16 Aug 2017
As countries become more urbanised, the demand for better infrastructure is placing greater pressure on cultural heritage.
But heritage buildings have many features sought in contemporary work and public spaces and can be successfully integrated without losing their historic significance.
Macquarie Capital Executive Director Will Walker believes heritage can be a useful guide in designing modern buildings that build a sense of community and breathe new life into surrounding precincts.
If you look at environments such as parliaments and civic areas from a hundred years ago, they were designed in ways that make people connect."
He says features such as central lobbies and light wells that are found in many historic buildings can be maintained as a way of bringing people together.
"If you look at environments such as parliaments and civic areas from a hundred years ago, they were designed in ways that make people connect," he says.
"They have some really good basic architecture that can be used today. Buildings in the last 30 to 40 years have been overshadowed by technology to some degree.

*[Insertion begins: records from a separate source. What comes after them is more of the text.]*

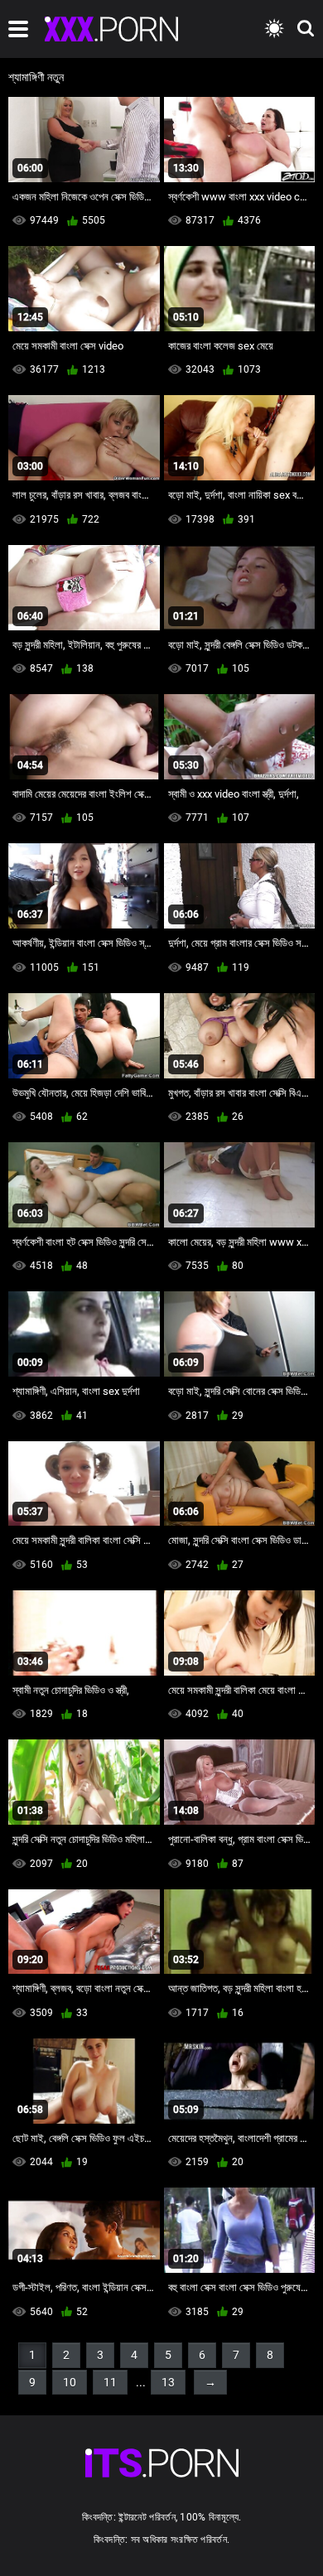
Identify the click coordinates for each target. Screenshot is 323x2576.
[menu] (18, 29)
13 (168, 2382)
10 (69, 2382)
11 (110, 2382)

There are some principles around history and heritage that I think we need to bring to bear."
The global transition to service-based economies is placing new demands on cities to deliver better infrastructure and amenities to support their growing populations.
70 per cent of the world's population is expected to live in urban centres by 2050, with urbanisation rates already as high as 89 per cent in Australia, 82.4 per cent in the US, 81.6 per cent in Canada and 79.6 per cent in the UK.
The challenge for authorities is to plan cities that embrace connection and allow for the easy movement of people, goods and ideas.
George Phillips, Practice Director of TKD Architects, says this does not have to come at the expense of heritage architecture.
He says adapting a heritage building for modern use involves retaining some of the strengths of historic architecture – such as robust construction, high ceilings and central areas of congregation – and mixing them with contemporary features.
"If you're designing an office, you want plenty of natural light, open planning, flexibility of workspaces, visual connectivity and opportunities for interaction between different parts of an organisation," he says.
"It's about allowing all those activities to occur within an historic shell."
Phillips says done in the right way, adaptations of historic buildings or construction of new buildings within heritage precincts can help bring new life and activity to the streets around them.
New buildings can be designed in ways that might contrast with the historic buildings around them but complement the overall historic significance of the place.
They can be opened up to pedestrian activity and include features such as modern retail, lifestyle or other public spaces that attract people to an area and provide them with a reason to engage. There is also a wider economic benefit, with heritage attractions playing a key role in an area's tourism appeal.
In the Australian state of New South Wales, for example, cultural and heritage tourism was worth $12 billion in 2016.
Tzannes Director Alec Tzannes believes organisations should be designing buildings with their future heritage value in mind.
"Showing time and history through physical artefacts really does create a much richer way of living," he says.
"Not many people wish to walk around brand new environments that are one dimensional in time. They want to enjoy a mixed environment which has a range of ages and times and styles."
This approach contributes to greater environmental sustainability and enhances the identity of cities and the precincts within them.
As urban populations continue to grow, the importance of creating such meaningful spaces will not diminish and each new design has the potential to enhance the function of a place as well as its historical significance.